A second and larger groundswell in American life is also instructive on the question of productivity. Health care reform and managed care are both driven by the idea that the high cost and poor delivery of health care must change, that
costs must be controlled-that health care services must become much more productive. Arguments about the incompatibility of higher productivity and the maintenance of quality care resonate strongly with parallel arguments about the impossibility of making higher education more productive without compromising quality. What makes the health care debate so instructive is that we already know which side will prevail. Everywhere we turn, medical institutions and the practitioners who lead them are scrambling to find ways to survive within a managed care environment. Survival means the preservation of quality care, to be sure, but the ineluctable reality is that quality will now be defined within terms set by managed care. We are beginning to find ways to talk about increased productivity and quality as complementary rather than as antithetical ideas.
Given the current state of public opinion about higher education, it is impossible for me to believe we will not soon follow health care. We will almost certainly find ourselves embroiled in divisive, rancorous debates about higher education reform. I hope we will avail ourselves in these debates of a language about information technology that continues to embrace ideas of convenience but reaches strongly beyond them. We will need to talk meaningfully about productivity and link our ability to create productivity gains with investment in information technology. And I hope we will follow the medical community in working to make productivity and quality regularly cognate rather than always antagonistic ideas.
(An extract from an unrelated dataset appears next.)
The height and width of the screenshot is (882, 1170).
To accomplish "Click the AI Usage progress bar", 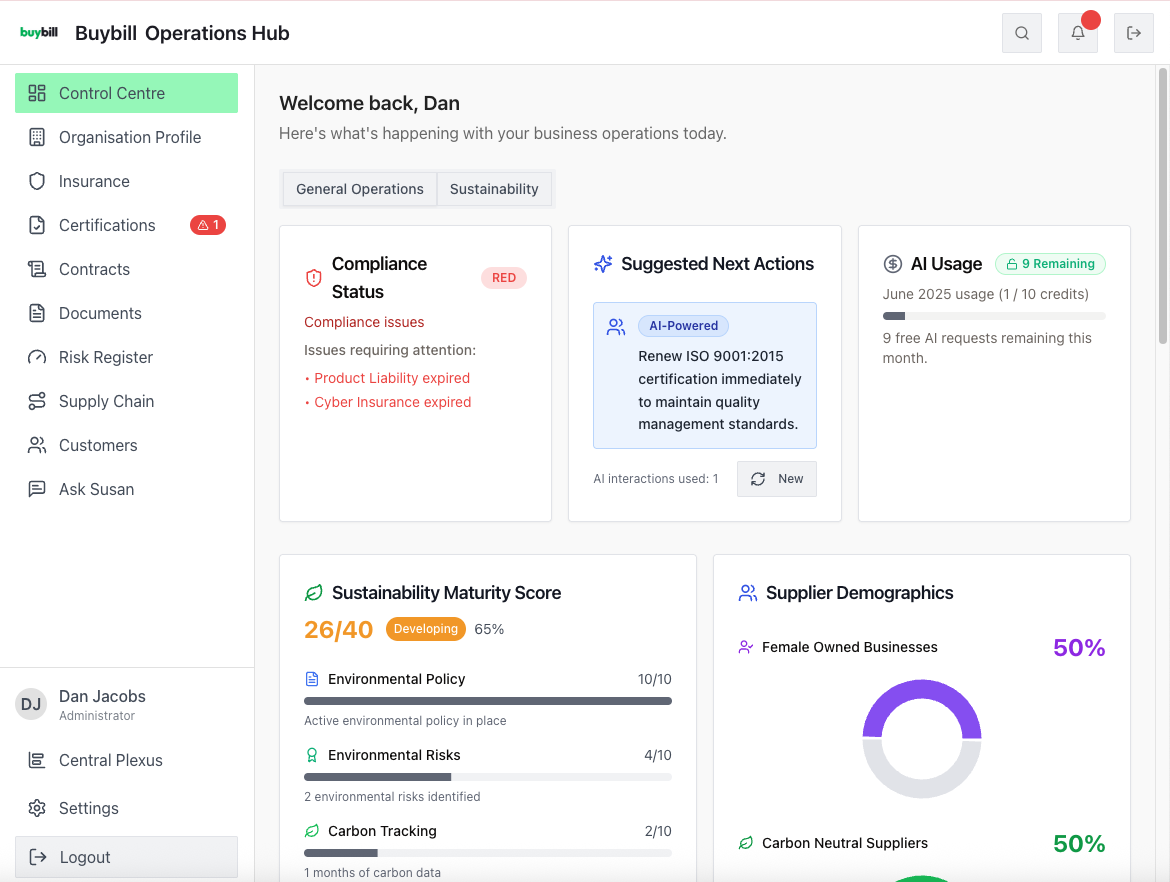I will pos(994,315).
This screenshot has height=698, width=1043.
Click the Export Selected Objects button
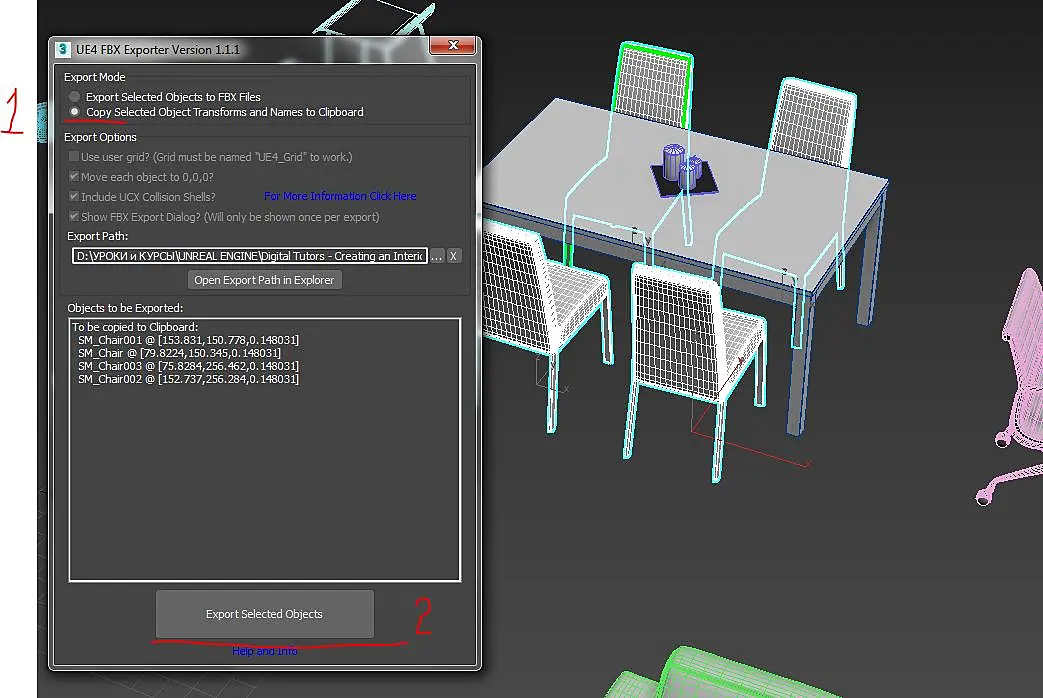(264, 613)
For the past 150 years or so, libraries have been the guardians in the Western world of socially equitable access to information. Libraries have become public institutions instead of institutions serving powerful elites, as they once were. This is a noble heritage and a worthy ongoing mission for our profession. And information technology will play a key role in advancing it. As Richard Lanham argues in a landmark essay, "if our business is general literacy, as some of us think, then electronic instructional systems offer the only hope for the radically leveraged mass instruction the problems of general literacy pose." But unless information technologies are employed productively, they will not offer the leverage on information access and literacy for which Lanham and others of us hope. Indeed, unless those who manage libraries and other instruments of scholarly discourse are prepared to embrace the language of productivity, we will find our ability to provide socially equitable access to information weakened as decisions are made about where investments for democratic education will be directed. I look at managed health care and the Western Governors' University and fear that traditional universities and their libraries will lose ground, not because we have failed to embrace information technology, but because we have failed to embrace it productively. I fear that outcome most because it imperils the wonderful accomplishment of libraries and because it could significantly weaken the public good that free libraries have been creating for the past 150 years.